■ **SOURCE INFORMATION**
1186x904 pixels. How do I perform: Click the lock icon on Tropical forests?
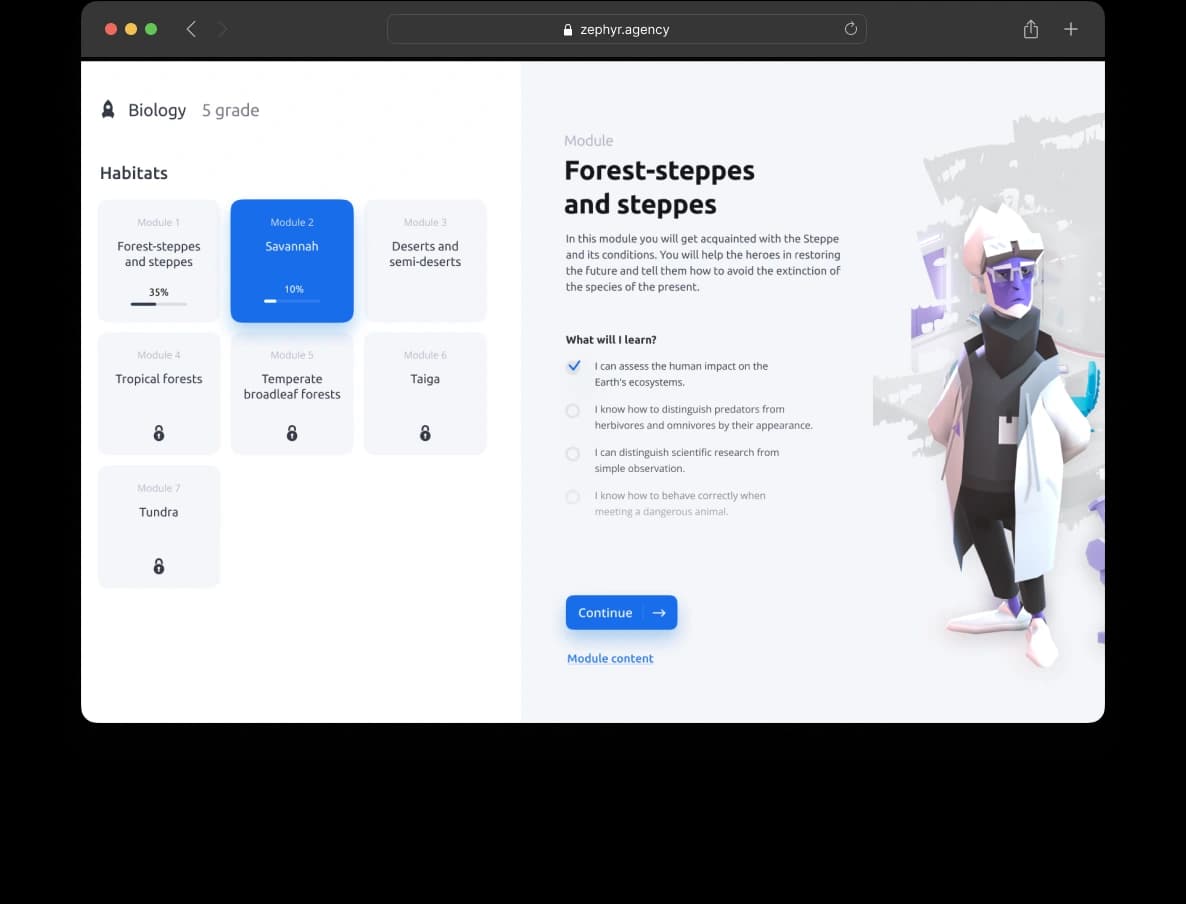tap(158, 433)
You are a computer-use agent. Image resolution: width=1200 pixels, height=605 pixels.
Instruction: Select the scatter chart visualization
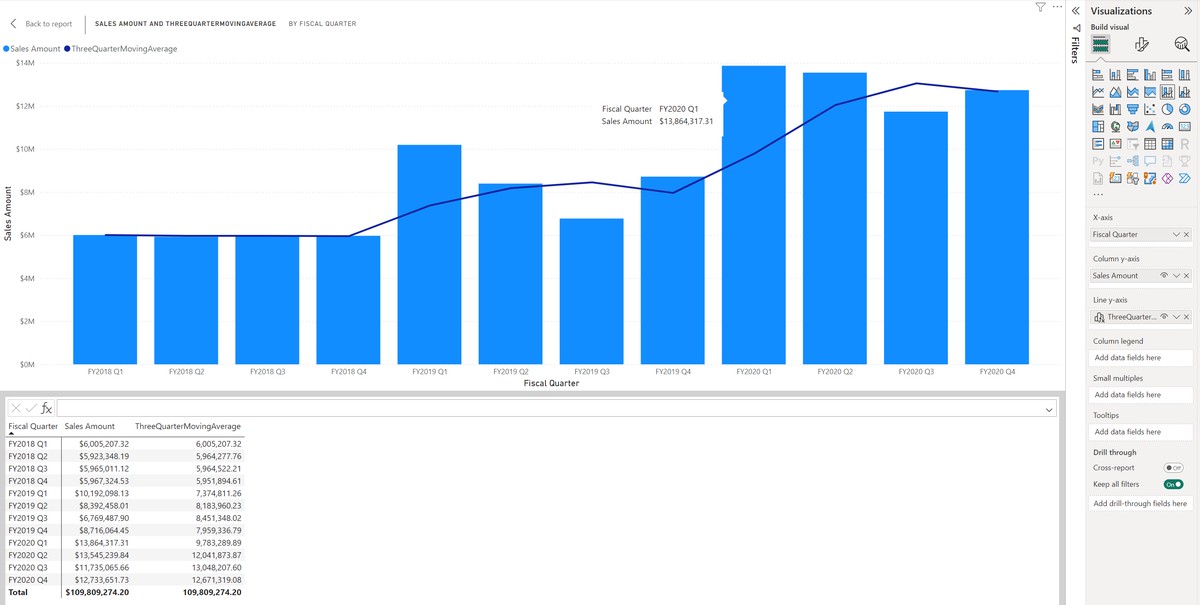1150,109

■ **THE PROBLEM**
Repeat each line of the material exactly, please, and skip every picture.

■ **RESPONSE AREA**
1186x904 pixels. How do I perform: Click the lock icon on Tropical forests?
tap(158, 433)
You are a computer-use agent. Image resolution: width=1200 pixels, height=605 pixels.
Instruction: Select the scatter chart visualization
1150,109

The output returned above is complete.